Stephan: Probleme bei einfacher Datenbankabfrage

Hallo alle zusammen.

Ich habe gerade mit PHP angefangen und wollte zwei Datenbankabfragen machen. Bei der ersten klappt es auch einwandfrei.

Hier der Code:

<?
$sql = 'SELECT * FROM zitate ORDER BY id';
$result = mysql_query($sql);
if ($result > 0){
 while ($author = mysql_fetch_array($result)){

echo "<table width='490' border='0' cellpadding='0' cellspacing='0' align='center'>";
      echo "<tr>";
      echo "<td width='245' align='center'><a href='?p=41&auswahl=".$author[1]."'>".$author[1]."</a></td>";
      echo "<td width='245' align='center'><a href='?p=41&auswahl=".$author[2]."'>".$author[2]."</a></td>";
      echo "</tr>";
      echo "<tr>";
      echo "<td colspan='2'>&nbsp;</td>";
      echo "</tr>";
      echo "</table>";
 }

}else{
      echo "Hier ist zur Zeit leider noch kein Inhalt!";
      }
?>

Die Ergebnisse werde mir einwandfrei ausgegeben. Nun möchte ich im Link echo "<td width='245' align='center'><a href='?p=41&auswahl=".$author[1]."'>".$author[1]."</a></td>"; eine weiter Variable mitgeben. Die auswahl Variable.
In HTML sieht der Link dann so aus: <a href="http://www.beispiel.de/?p=41&auswahl=AbrahamLincoln">AbrahamLincoln</a>

Auf der Seite habe ich dann diesen Code zu laufen:

<?
$sql = 'SELECT * FROM zitate WHERE author='.$auswahl;
$result = mysql_query($sql);
if ($result > 0){
     echo "<strong>".$auswahl."</strong>";
 while ($author = mysql_fetch_array($result)){

echo "<div align='center'>".$author[1]."</div>";
 }

}else{
      echo "Hier ist zur Zeit leider noch kein Inhalt!";
      }
?>

Allerdings wird mir hier keine Ergebnisse angezeigt.
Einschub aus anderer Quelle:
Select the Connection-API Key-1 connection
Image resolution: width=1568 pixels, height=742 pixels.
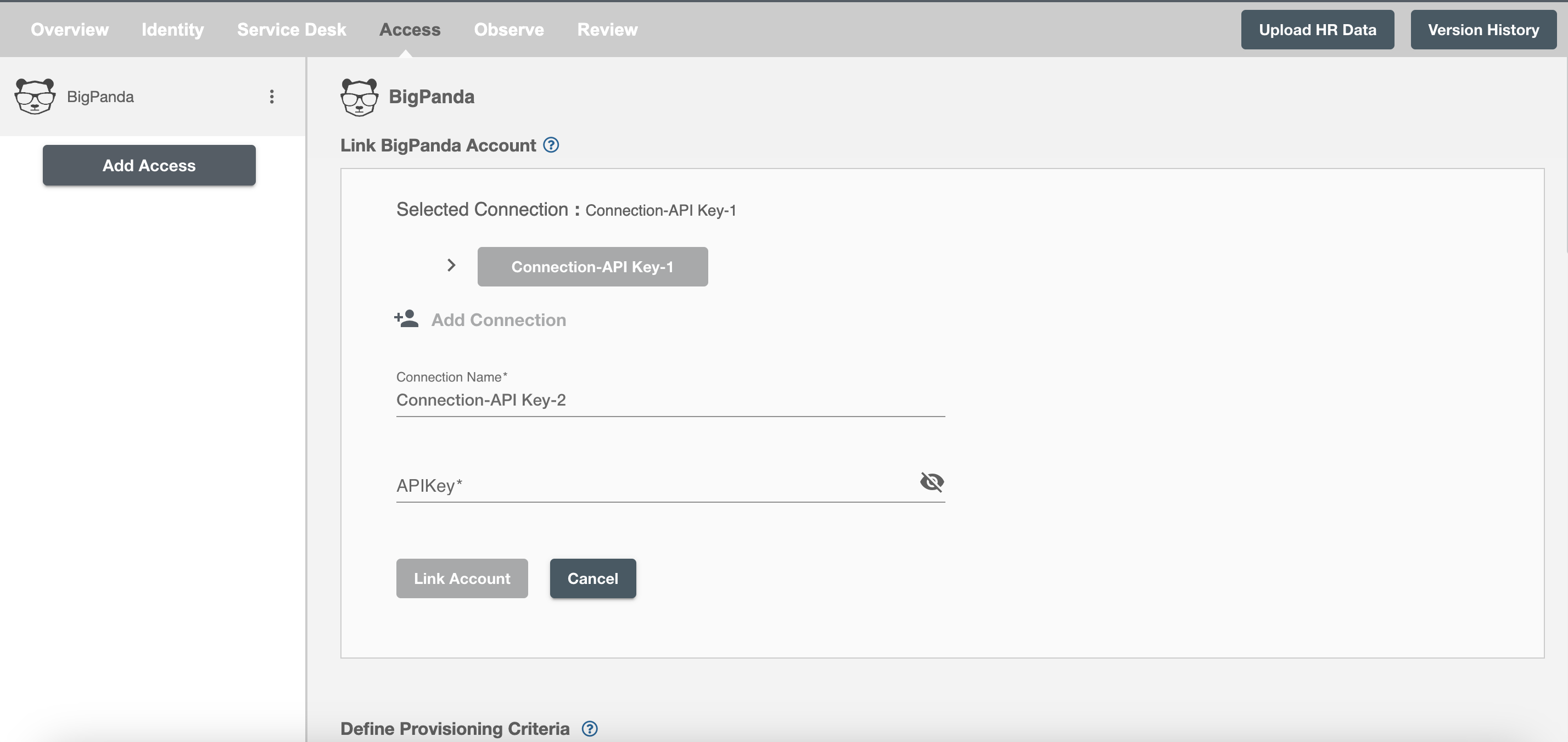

Ich weiß nicht, wo der Fehler liegt. Für Eure Hilfe bedanke ich mich im voraus.

Gruß Stephan

  1. Gesünder wäre etwas wie:

    $my_query = "SELECT * FROM zitate WHERE author='".mysql_escape_string($auswahl)."'";

    Überprüfe SQL-Kommandos doch am besten mit einer Software wie phpmyadmin. Der gibt dir die mysql-Fehlermeldungen aus und formatiert dir dein Query.

    Fehler könnten hier sein: Das Leerzeichen zwischen und zitate - die fehlenden ' zur Maskierung deines SELECT-Strings.
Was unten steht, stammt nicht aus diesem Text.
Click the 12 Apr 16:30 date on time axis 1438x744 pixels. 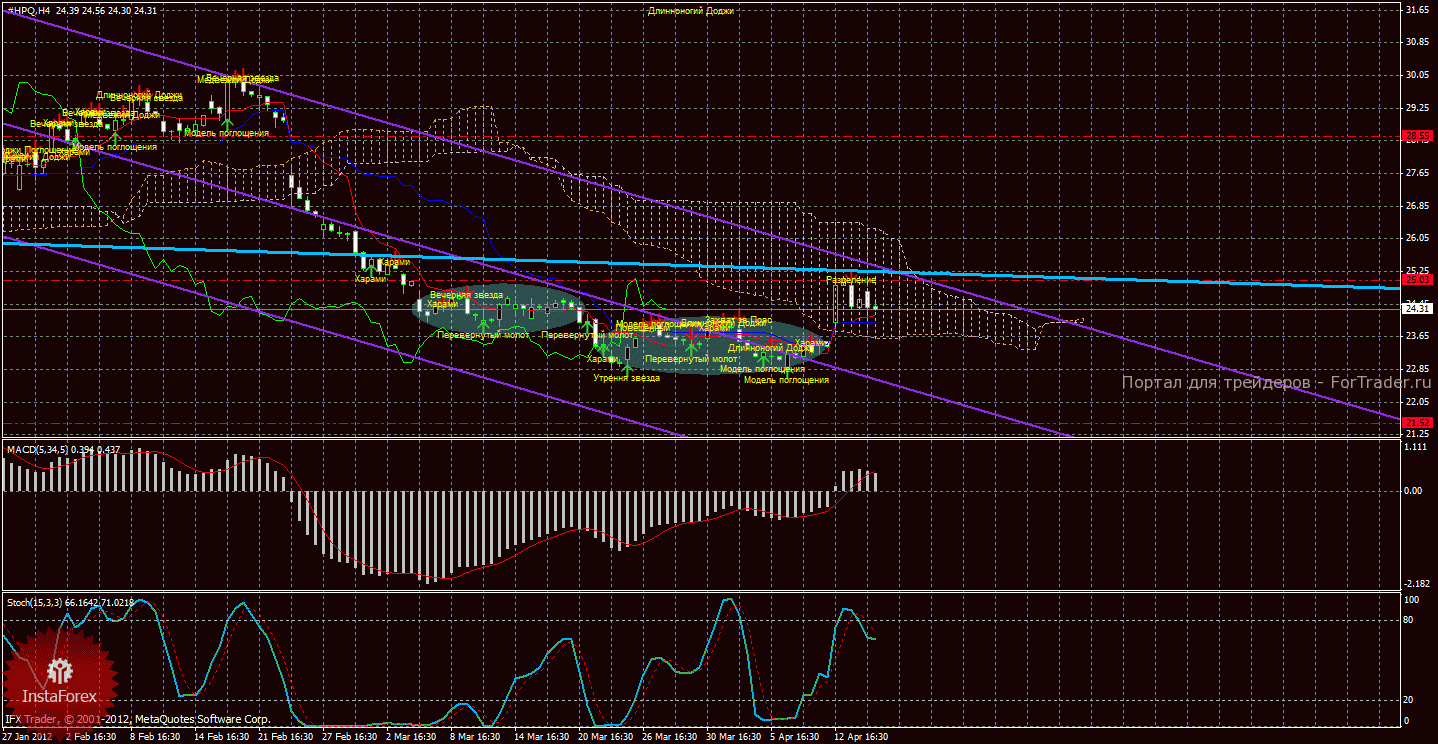[860, 736]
    Zudem: Nutzereingaben immer mistrauen.

  2. Hello,

    $sql = 'SELECT * FROM zitate WHERE author='.$auswahl;

    1. Es ist sicherheitstechnisch inakzeptabel, Eingaben von außen ohne weiteres zu übernehmen. Bei Gelegenheit solltest du dich mit der Problematik der SQL-Injektion sowie Gegenmaßnahmen (z.B. http://uk.php.net/mysql_real_escape_string@title=mysql_real_escape_string]) auseinander setzen
    2. Dein Quellcode verlässt sich auf die veraltete Einstellung register_globals=on, durch die aus einem Parameter auswahl automatisch eine Variable $auswahl wird - das solltest du dir ebenfalls abgewöhnen, es wird schnell zu Problemen führen. Siehe hierzu PHP-FAQ.
    3. Lass dir mal per echo $sql; das fertige Statementausgeben - siehst du einen Fehler? Wenn nicht, lass das Statement in PHPMyAdmin laufen.

    $result = mysql_query($sql);

    prüfe, ob der Befehl erfolgreich ausgeführt wurde; falls nicht, prüfe mittels mysql_error, was schief gelaufen ist, siehe z.B. hier.

    Und ganz zum Schluss die entscheidende Frage: Hast du eine Tabelle " zitate" oder nur eine Tabelle "zitate"?

    MfG
    Rouven

    --
    -------------------
    There's no such thing as a free lunch  --  Milton Friedman
  3. $sql = 'SELECT * FROM zitate WHERE author='.$auswahl;

    Ich würde mal spontan tippen, dass es nicht $auswahl, sondern $_GET[auswahl] sein soll...

    1. $sql = 'SELECT * FROM zitate WHERE author='.$auswahl;

      Ich würde mal spontan tippen, dass es nicht $auswahl, sondern $_GET[auswahl] sein soll...

      Was soll ich sagen, so ist es. dein Tipp war richtig, und wieder habe ich hier durch die Antworten eine Menge gelernt. Ich danke euch allen vielmals.

      Gruß und einen schönen Abend

      Stephan

  4. Erstmal vielen Dank für die schnellen Antworten.

    Also, wenn ich das richtig verstanden habe, wird der Wert, den ich per auswahl weitergebe, nicht als Variable übernommen. Nun gut. Der Link PHP Faq hat mir zwar die Erkenntnis gebracht, das es so nicht funktioniert, aber da ich dem Englischen leider nicht mächtig bin, ich schäme mich wirklich dafür, bringt es mich nicht wirklich weiter.

    Wie müsste ich denn den Wert von der Auswahl abfragen, dass er als Variable übernommen und erkannt wird?

    1. Wie müsste ich denn den Wert von der Auswahl abfragen, dass er als Variable übernommen und erkannt wird?

      Mit superglobalen Variablen im Sinne von $_GET oder $_POST - je nach Übertragungsart.
      Grüße.